▶ **Aim of the task**
Give back the material that follows, identical in every line.

= Beginning of Section =

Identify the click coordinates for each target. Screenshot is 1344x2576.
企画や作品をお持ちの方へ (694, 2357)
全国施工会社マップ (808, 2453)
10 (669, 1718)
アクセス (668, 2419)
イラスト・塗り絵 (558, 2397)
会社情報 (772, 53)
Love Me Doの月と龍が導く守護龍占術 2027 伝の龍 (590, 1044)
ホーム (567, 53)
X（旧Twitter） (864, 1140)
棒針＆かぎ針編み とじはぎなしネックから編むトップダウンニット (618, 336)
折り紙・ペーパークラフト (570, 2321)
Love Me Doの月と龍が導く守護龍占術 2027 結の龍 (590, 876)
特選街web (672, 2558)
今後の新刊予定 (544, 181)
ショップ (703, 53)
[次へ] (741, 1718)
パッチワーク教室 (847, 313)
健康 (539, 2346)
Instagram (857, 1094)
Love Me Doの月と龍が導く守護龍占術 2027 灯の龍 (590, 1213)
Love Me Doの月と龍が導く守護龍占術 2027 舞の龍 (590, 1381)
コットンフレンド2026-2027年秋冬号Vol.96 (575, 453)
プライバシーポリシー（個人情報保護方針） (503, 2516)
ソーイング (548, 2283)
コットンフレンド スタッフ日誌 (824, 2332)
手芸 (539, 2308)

= End of Section =

▶ **Result**
Identify the click coordinates for each target. Screenshot is 1344x2576.
企画や作品をお持ちの方へ (694, 2357)
全国施工会社マップ (808, 2453)
10 (669, 1718)
アクセス (668, 2419)
イラスト・塗り絵 (558, 2397)
会社情報 (772, 53)
Love Me Doの月と龍が導く守護龍占術 2027 伝の龍 (590, 1044)
ホーム (567, 53)
X（旧Twitter） (864, 1140)
棒針＆かぎ針編み とじはぎなしネックから編むトップダウンニット (618, 336)
折り紙・ペーパークラフト (570, 2321)
Love Me Doの月と龍が導く守護龍占術 2027 結の龍 (590, 876)
特選街web (672, 2558)
今後の新刊予定 (544, 181)
ショップ (703, 53)
[次へ] (741, 1718)
パッチワーク教室 (847, 313)
健康 (539, 2346)
Instagram (857, 1094)
Love Me Doの月と龍が導く守護龍占術 2027 灯の龍 (590, 1213)
Love Me Doの月と龍が導く守護龍占術 2027 舞の龍 (590, 1381)
コットンフレンド2026-2027年秋冬号Vol.96 (575, 453)
プライバシーポリシー（個人情報保護方針） (503, 2516)
ソーイング (548, 2283)
コットンフレンド スタッフ日誌 (824, 2332)
手芸 (539, 2308)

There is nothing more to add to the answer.